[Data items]
-=-=-

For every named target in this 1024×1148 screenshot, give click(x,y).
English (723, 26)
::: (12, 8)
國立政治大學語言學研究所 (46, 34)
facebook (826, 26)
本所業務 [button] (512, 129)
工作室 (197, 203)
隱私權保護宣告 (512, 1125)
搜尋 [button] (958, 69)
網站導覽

-=-=-

# Problem:
Render every line of the listing above as a Markdown table with the columns Row and Listing line, omitting any blank lines.

# Full response:
| Row | Listing line |
|---|---|
| 1 | For every named target in this 1024×1148 screenshot, give click(x,y). |
| 2 | English (723, 26) |
| 3 | ::: (12, 8) |
| 4 | 國立政治大學語言學研究所 (46, 34) |
| 5 | facebook (826, 26) |
| 6 | 本所業務 [button] (512, 129) |
| 7 | 工作室 (197, 203) |
| 8 | 隱私權保護宣告 (512, 1125) |
| 9 | 搜尋 [button] (958, 69) |
| 10 | 網站導覽 |